Come al solito, arrivò l'infermiere a dirgli che doveva andarsene.
Uscì dall'ospedale con una grande voglia di ubriacarsi. Sapeva che la cosa migliore da fare sarebbe stata chiamare Castiel e parlargli, ma non si era ancora confidato con lui su cosa fosse accaduto a suo fratello, e poi a quell'ora Castiel era già al lavoro, non avrebbe potuto rispondere.
Però, pensò, sarebbe potuto andare al Black Sea e ubriacarsi ugualmente, vedendo anche Castiel. Due piccioni con una fava.
L'ospedale era a metà strada fra casa sua e il pub dove lavorava il suo amico, e dato che era andato a piedi fino all'ospedale, decise di avviarsi a piedi anche verso il Black Sea. Due passi all'aria fresca della sera di inizio maggio non gli avrebbero di certo fatto male. Magari lo avrebbero aiutato a schiarirsi le idee.

Castiel fu felice di vedere il suo amico seduto al bancone, infatti gli si avvicinò con un grande sorriso. Sorriso che si spense alla vista della sua faccia. Sembrava che gli fosse morto un parente, e si preoccupò.
<<Ehi Dean, tutto bene?>>
<<Cass. Sì, certo, tutto bene, è stato solo un pomeriggio impegnativo>> rispose Dean, cercando di mascherare le sue emozioni. Castiel, ovviamente, non gli credette.
<<Tu ti aspetti che creda ad un "pomeriggio impegnativo" quando tu hai quella faccia? Ma per piacere, con chi credi di star parlando?>>
Dean sospirò. Si conoscevano da poco, ma Castiel aveva già imparato ad interpretarlo.

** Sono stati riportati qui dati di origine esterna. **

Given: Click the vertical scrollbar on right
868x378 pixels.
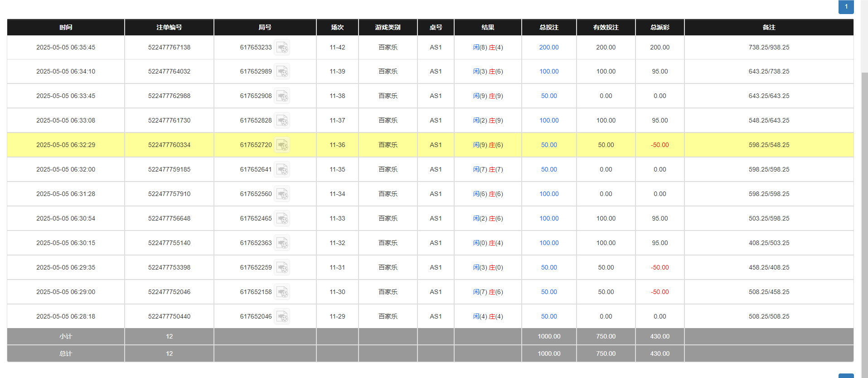Looking at the screenshot, I should coord(864,182).
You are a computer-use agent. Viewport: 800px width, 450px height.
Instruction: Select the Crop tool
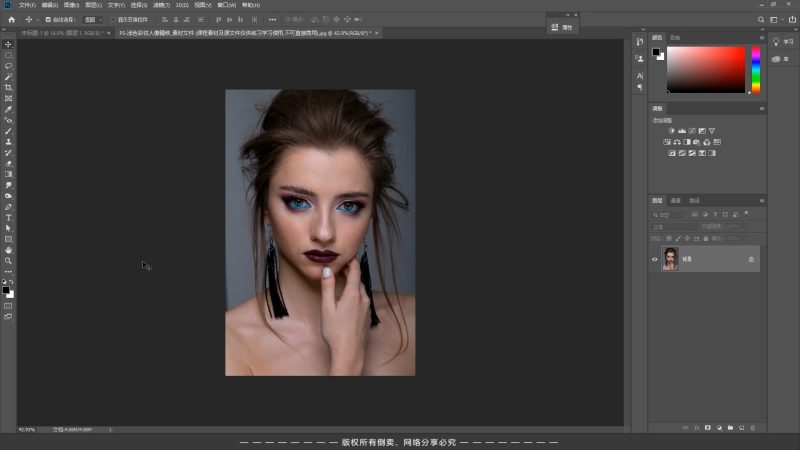click(9, 87)
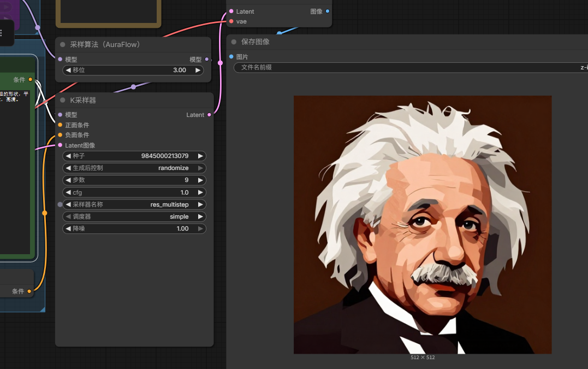The height and width of the screenshot is (369, 588).
Task: Collapse the 采样算法（AuraFlow）node via its title dot
Action: tap(63, 45)
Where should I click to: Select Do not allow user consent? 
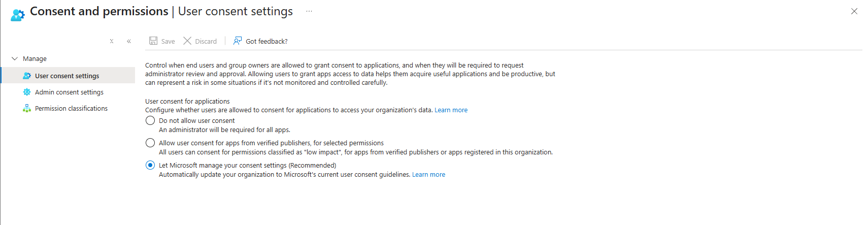pyautogui.click(x=150, y=120)
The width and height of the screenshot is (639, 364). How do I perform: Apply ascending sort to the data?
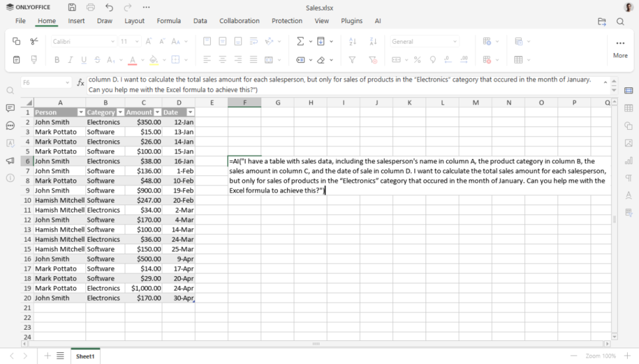coord(351,41)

<<Ascolta, Cass, non mi va di parlarne qui...>>
<<Vieni da me stasera. Ne parliamo davanti ad un caffè, come qualche sera fa. Casa mia è a due passi da qui, lo sai, e per me non è un problema ospitarti>>
Dean fece storie all'inizio, dicendo che non voleva disturbare e che non voleva essere un problema per Castiel, ma quando questi ribadì che non dava alcun disturbo e che a lui faceva piacere, si lasciò convincere. In fondo, nemmeno a Dean dispiaceva passare un'altra notte con Castiel. E poi, il giorno dopo era libero, quindi sarebbe potuto restare da lui finché non l'avesse cacciato.
Dean allora aspettò con pazienza che il turno di Castiel finisse e non si accorse di averlo fissato per tutta la sera. Ovunque andasse, i suoi occhi lo seguivano. Era magnetico. Tanto che ad un certo punto Ruby si tirò Castiel da parte: <<Amico, credo di aver capito perché quel tipo strafigo non ha voluto darmi il suo numero. Non ha la ragazza, è cotto di te, anzi devo dire proprio stracotto!>> e si allontanò tornando al suo lavoro senza aspettare una risposta di Castiel.
A Dean era passata persino la voglia di ubriacarsi. L'idea di passare quello che restava della notte con Castiel, anche solo a parlare, era molto più allettante di una mattinata con un mal di testa terribile da post-sbronza.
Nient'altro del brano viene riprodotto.